Apparently, the Devil really is in the details. I probably should have been suspicious of the Tardis in my date’s front yard, but I didn’t know then that a Tardis was not just an oddly-colored English phone booth.
Always carry an emergency stash of cash with you. I had changed jobs and had just enough money in my checking account to go on a small grocery run before my new job’s paycheck was freed up from accounting limbo. I met a publicist for dinner and a drink at the place of my date’s choosing. My date ordered us both a very expensive shot of bourbon to “sip and enjoy.” We ordered Food Network worthy food. The waiter started to bring the check when my “date” told him to split the check. I had seriously hoped the restaurant floor would open up and swallow me whole without a trace. No such luck. I ended up giving my grocery money to the server to pay my half of the tab and to leave an above decent tip for the server, whose fault this situation was not. I lived on crackers and cheese until my paycheck arrived.
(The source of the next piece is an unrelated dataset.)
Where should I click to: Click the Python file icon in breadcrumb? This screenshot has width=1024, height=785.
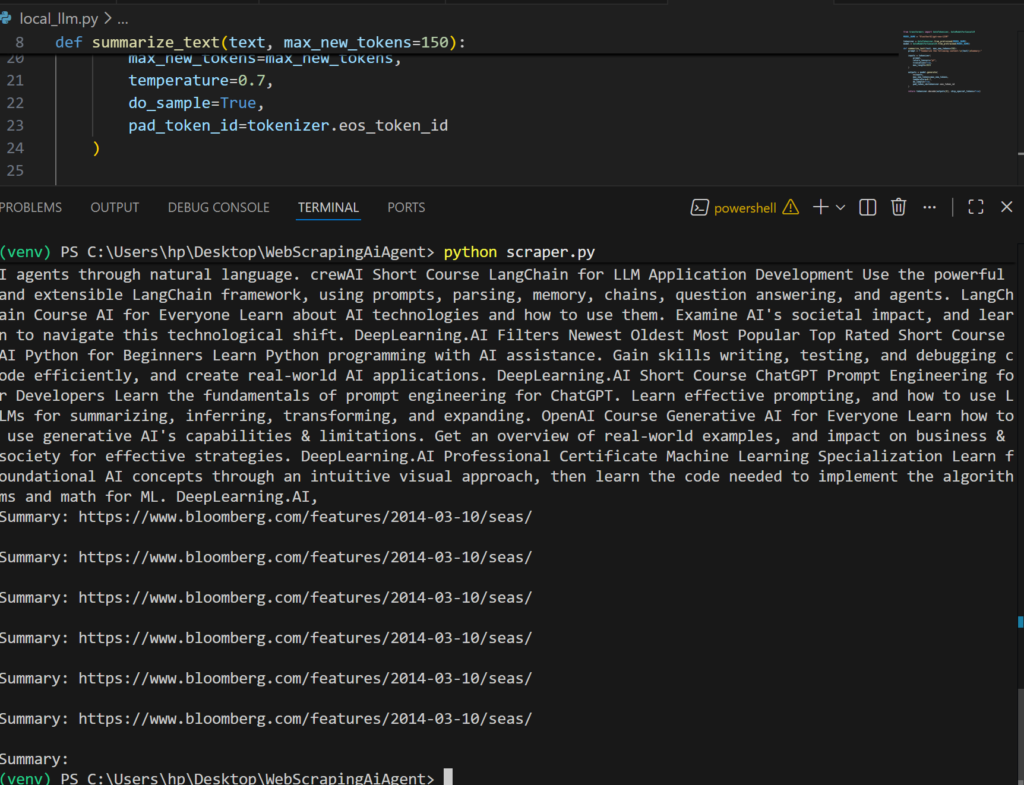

There are some people you will never make happy. When you meet one of these unhappy souls, your inner radar should make a sound. It may be a sonic boom, or it could just be that incessant chirp made by a smoke detector with a bad battery. Whatever sound your inner alarm makes around unhappy people, RUN for the nearest exit and don’t look back.
Be open to new possibilities. Going out on lackluster and sometimes awful dates gave me the opportunity to learn more about what I was wanting for my future. The biggest game changer for me was discovering and accepting that I don’t want to be a mother. I needed a partner with either no children or grown children with all their apron strings severed. Once I figured out that my ultimate desire is to remain childless while enjoying a good life, I quit dating people my own age because most of them wanted children or had children. I then launched into dating people at least a decade older than me. This was the best move I ever made in the dating game, and the one that would eventually lead me to Dutch.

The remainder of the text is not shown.